=== Begin Enclosure ===

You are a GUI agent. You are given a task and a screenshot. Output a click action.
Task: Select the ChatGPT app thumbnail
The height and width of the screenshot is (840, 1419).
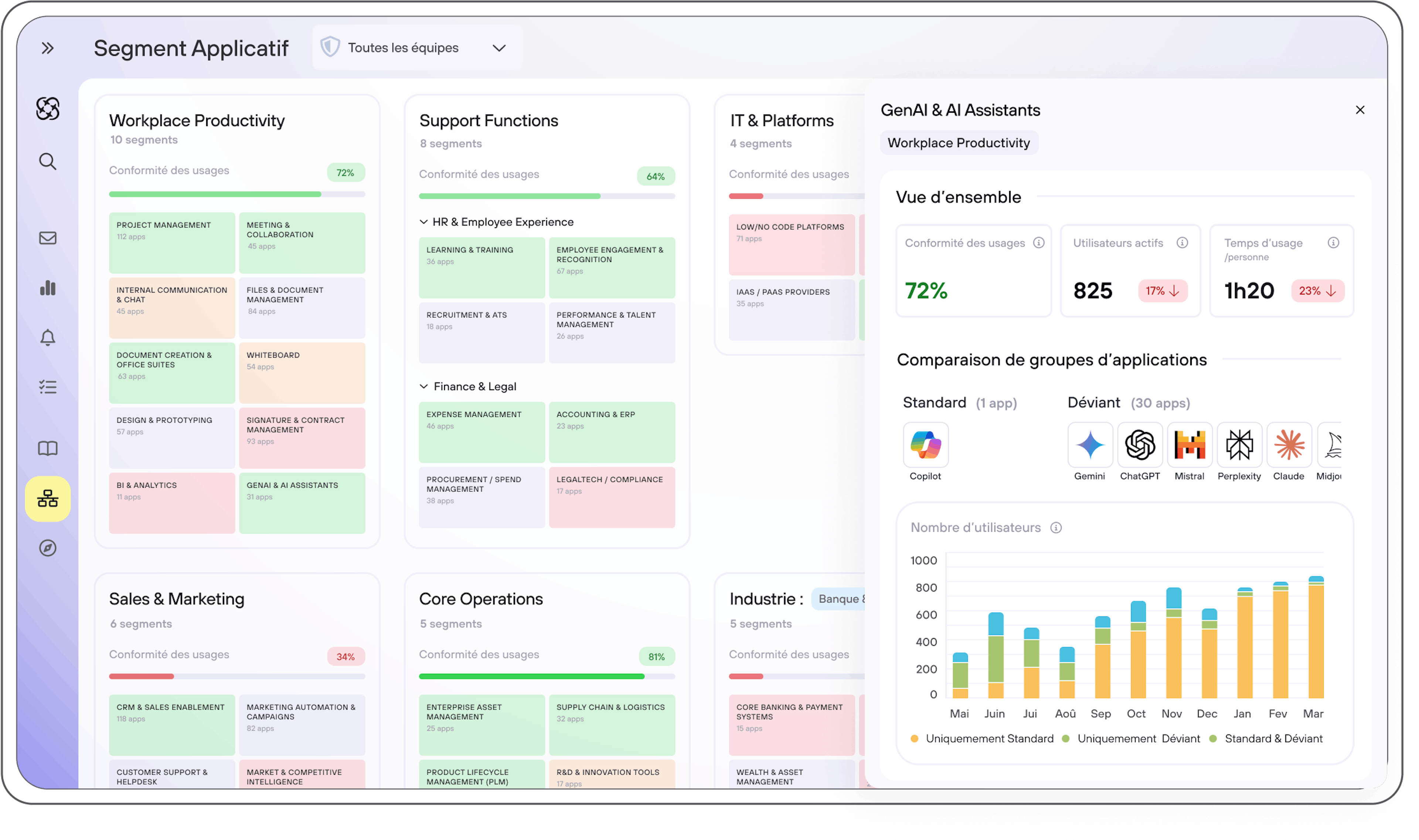point(1139,445)
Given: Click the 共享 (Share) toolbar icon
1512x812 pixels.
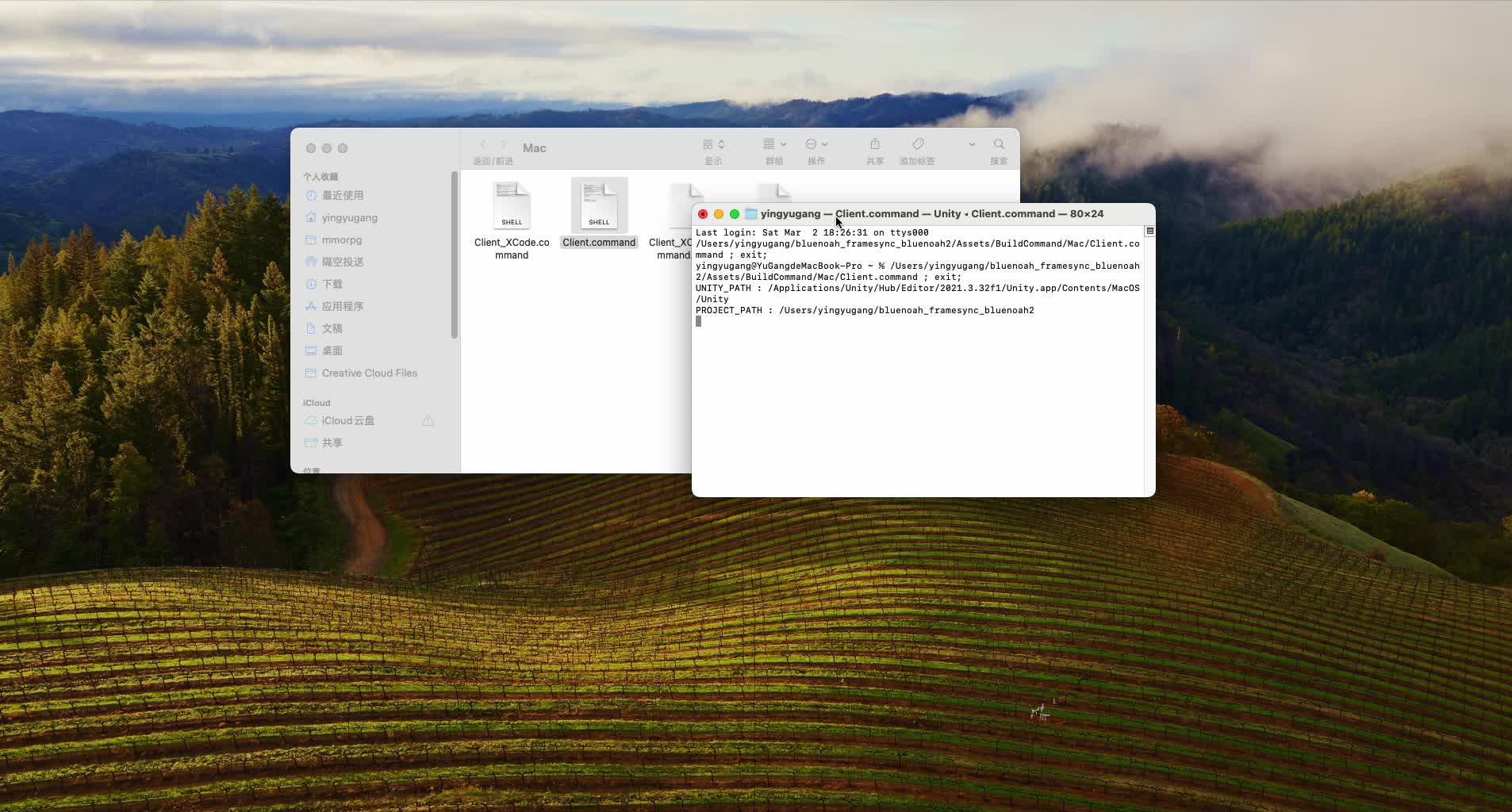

=== End Enclosure ===

EXERCISE PROMPT = Images are to be omitted; everything else in the records is to be transcribed exactly.

EXERCISE SOLUTION =
You are a GUI agent. You are given a task and a screenshot. Output a click action.
Task: Select the ChatGPT app thumbnail
The height and width of the screenshot is (840, 1419).
point(1139,445)
Given: Click the 共享 (Share) toolbar icon
1512x812 pixels.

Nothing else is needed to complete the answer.